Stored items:

------------------------------------

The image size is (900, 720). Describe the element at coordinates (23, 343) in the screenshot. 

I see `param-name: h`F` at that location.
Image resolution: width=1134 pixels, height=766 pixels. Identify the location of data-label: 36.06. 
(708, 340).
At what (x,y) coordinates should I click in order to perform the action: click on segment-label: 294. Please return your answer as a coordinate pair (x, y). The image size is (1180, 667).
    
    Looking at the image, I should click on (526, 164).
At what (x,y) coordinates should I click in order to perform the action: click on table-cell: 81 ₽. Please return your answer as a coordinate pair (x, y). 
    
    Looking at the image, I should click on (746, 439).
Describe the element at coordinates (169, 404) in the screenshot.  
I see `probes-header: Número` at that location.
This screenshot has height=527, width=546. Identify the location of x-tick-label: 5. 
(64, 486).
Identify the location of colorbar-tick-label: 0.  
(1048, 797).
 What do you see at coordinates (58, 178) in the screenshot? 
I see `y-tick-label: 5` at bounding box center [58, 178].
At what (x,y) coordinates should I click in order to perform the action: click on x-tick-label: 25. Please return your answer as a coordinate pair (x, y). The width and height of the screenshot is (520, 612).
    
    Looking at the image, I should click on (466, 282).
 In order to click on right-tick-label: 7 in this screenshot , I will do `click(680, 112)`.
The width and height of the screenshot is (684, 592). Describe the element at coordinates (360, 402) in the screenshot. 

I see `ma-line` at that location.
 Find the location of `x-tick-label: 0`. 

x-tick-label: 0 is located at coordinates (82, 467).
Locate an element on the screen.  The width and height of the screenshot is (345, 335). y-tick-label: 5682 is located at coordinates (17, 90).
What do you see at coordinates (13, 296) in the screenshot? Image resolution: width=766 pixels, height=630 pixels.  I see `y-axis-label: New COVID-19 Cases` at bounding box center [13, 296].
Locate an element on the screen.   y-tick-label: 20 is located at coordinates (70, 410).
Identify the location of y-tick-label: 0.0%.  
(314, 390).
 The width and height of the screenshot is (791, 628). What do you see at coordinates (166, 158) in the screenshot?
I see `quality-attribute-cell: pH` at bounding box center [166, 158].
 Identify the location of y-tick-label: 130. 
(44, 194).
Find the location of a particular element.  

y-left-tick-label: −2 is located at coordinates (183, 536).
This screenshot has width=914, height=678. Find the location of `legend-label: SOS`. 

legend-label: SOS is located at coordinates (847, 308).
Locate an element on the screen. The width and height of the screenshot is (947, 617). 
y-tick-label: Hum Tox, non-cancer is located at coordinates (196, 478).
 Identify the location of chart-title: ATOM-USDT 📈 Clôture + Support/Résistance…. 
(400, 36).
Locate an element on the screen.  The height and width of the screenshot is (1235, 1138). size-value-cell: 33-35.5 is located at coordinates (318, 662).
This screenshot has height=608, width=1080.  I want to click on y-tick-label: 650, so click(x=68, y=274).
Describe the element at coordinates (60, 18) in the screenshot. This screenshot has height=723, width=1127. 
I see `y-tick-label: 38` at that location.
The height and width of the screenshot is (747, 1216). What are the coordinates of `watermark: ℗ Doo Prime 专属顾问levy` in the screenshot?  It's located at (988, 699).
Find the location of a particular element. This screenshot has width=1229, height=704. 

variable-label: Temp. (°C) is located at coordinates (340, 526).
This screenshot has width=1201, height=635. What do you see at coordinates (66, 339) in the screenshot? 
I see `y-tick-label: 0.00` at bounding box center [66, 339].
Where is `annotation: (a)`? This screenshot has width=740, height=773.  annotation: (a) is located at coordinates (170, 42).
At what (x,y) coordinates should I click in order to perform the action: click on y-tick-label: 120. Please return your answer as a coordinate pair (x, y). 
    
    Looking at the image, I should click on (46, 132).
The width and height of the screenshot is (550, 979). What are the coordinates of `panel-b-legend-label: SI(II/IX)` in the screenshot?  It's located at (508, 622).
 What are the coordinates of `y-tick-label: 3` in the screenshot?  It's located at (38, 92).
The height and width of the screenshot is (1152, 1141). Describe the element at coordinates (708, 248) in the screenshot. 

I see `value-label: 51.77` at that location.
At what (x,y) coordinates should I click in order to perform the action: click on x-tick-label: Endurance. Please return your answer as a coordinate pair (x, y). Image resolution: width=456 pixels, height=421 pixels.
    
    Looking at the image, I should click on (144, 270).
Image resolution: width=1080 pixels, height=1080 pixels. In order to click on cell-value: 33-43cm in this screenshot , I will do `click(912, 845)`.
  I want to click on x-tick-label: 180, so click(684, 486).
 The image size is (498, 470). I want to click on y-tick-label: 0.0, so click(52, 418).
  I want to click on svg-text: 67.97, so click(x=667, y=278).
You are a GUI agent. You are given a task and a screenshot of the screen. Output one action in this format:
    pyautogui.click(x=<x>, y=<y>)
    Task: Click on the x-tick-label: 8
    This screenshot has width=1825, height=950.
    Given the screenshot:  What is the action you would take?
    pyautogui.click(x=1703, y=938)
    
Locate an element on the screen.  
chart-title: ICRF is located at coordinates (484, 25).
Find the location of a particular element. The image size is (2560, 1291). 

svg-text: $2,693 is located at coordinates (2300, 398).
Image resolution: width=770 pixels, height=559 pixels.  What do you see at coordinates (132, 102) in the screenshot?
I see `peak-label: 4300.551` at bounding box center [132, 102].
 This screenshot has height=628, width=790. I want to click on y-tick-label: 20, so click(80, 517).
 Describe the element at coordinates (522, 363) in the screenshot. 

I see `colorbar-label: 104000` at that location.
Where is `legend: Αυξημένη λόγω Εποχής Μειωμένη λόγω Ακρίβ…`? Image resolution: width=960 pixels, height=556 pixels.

------------------------------------

Write out, word for word, every line from the one containing "on table-cell: 81" through the one containing "coordinates (17, 90).", including both of those lines.

SOLUTION FOR THIS EXERCISE:
At what (x,y) coordinates should I click in order to perform the action: click on table-cell: 81 ₽. Please return your answer as a coordinate pair (x, y). 
    
    Looking at the image, I should click on (746, 439).
Describe the element at coordinates (169, 404) in the screenshot.  
I see `probes-header: Número` at that location.
This screenshot has height=527, width=546. Identify the location of x-tick-label: 5. 
(64, 486).
Identify the location of colorbar-tick-label: 0.  
(1048, 797).
 What do you see at coordinates (58, 178) in the screenshot? 
I see `y-tick-label: 5` at bounding box center [58, 178].
At what (x,y) coordinates should I click in order to perform the action: click on x-tick-label: 25. Please return your answer as a coordinate pair (x, y). The width and height of the screenshot is (520, 612).
    
    Looking at the image, I should click on (466, 282).
 In order to click on right-tick-label: 7 in this screenshot , I will do `click(680, 112)`.
The width and height of the screenshot is (684, 592). Describe the element at coordinates (360, 402) in the screenshot. 

I see `ma-line` at that location.
 Find the location of `x-tick-label: 0`. 

x-tick-label: 0 is located at coordinates (82, 467).
Locate an element on the screen.  The width and height of the screenshot is (345, 335). y-tick-label: 5682 is located at coordinates (17, 90).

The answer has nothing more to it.